2

When I run:

#!/usr/bin/env ruby
require 'nokogiri'

xml = <<-EOXML
<pajamas>
  <bananas>
    <foo>bar</foo>
    <bar>bar</bar>
    <1>bar</1>
  </bananas>
</pajamas>
EOXML

doc = Nokogiri::XML(xml)
puts doc.at('/pajamas/bananas/foo')
puts doc.at('/pajamas/bananas/bar')
puts doc.at('/pajamas/bananas/1')

I get an ERROR: Invalid expression: /pajamas/bananas/1 (Nokogiri::XML::XPath::SyntaxError)

Is this a case of Nokogiri not liking ints as node names and/or is there a work around?

Looking at the documentation, I did not see a workaround to this. Removing the last line eliminates the error and prints the first two nodes as expected.

Michael Kay
  • 156,231
  • 11
  • 92
  • 164
engartst
  • 23
  • 3
  • 2
    That isn't an XML document, so you can't parse it using an XML parser. Element names can't start with a digit. – Michael Kay Jan 25 '23 at 18:05

1 Answers1

2

An XML element with a name that starts with a number is invalid XML.

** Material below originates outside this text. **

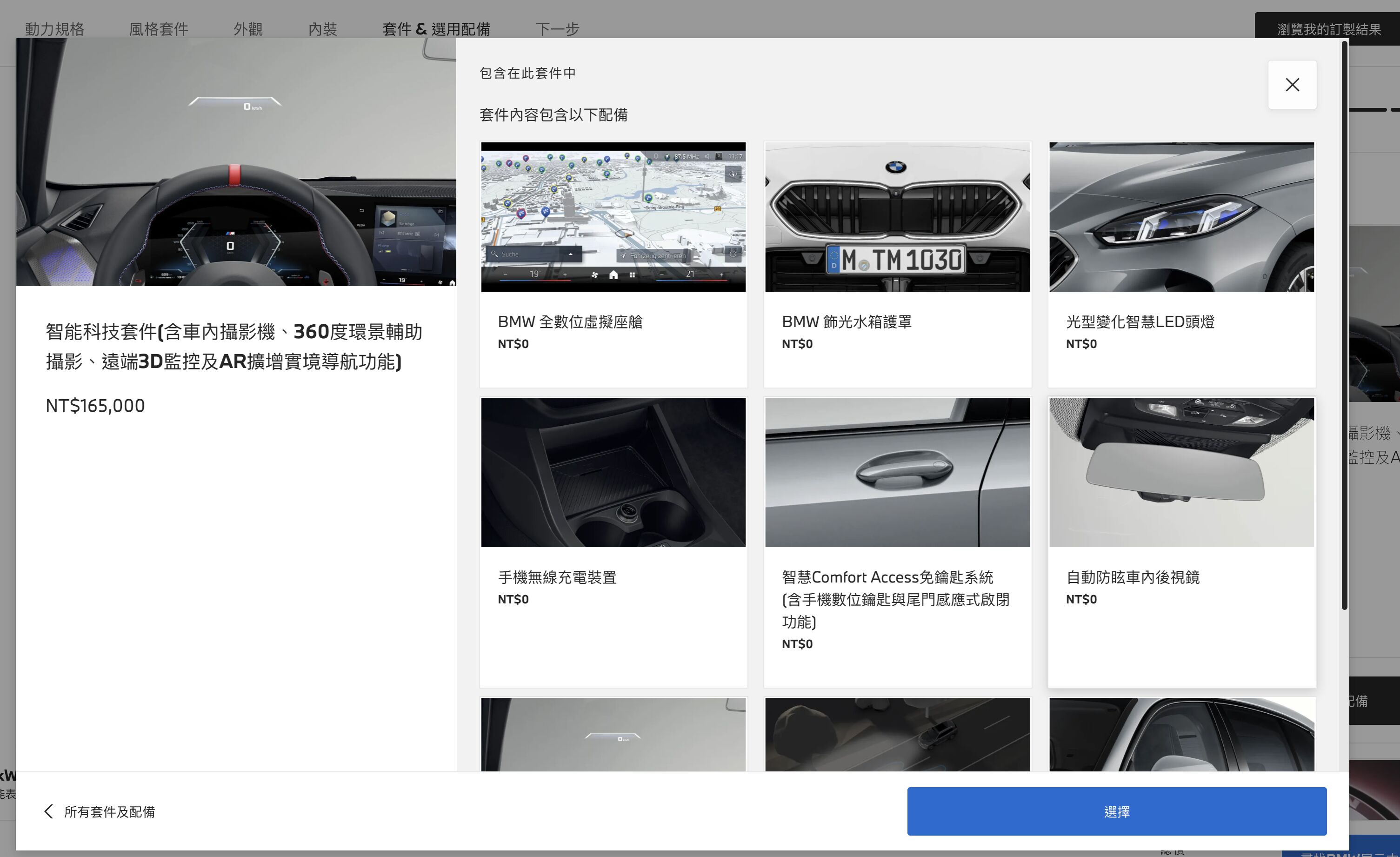
Task: Open 瀏覽我的訂製結果 summary
Action: coord(1328,28)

XML elements must follow these naming rules:

  • Names can contain letters, numbers, and other characters
  • Names cannot start with a number or punctuation character
  • Names cannot start with the letters xml (or XML, or Xml, etc)
  • Names cannot contain spaces Any name can be used, no words are reserved.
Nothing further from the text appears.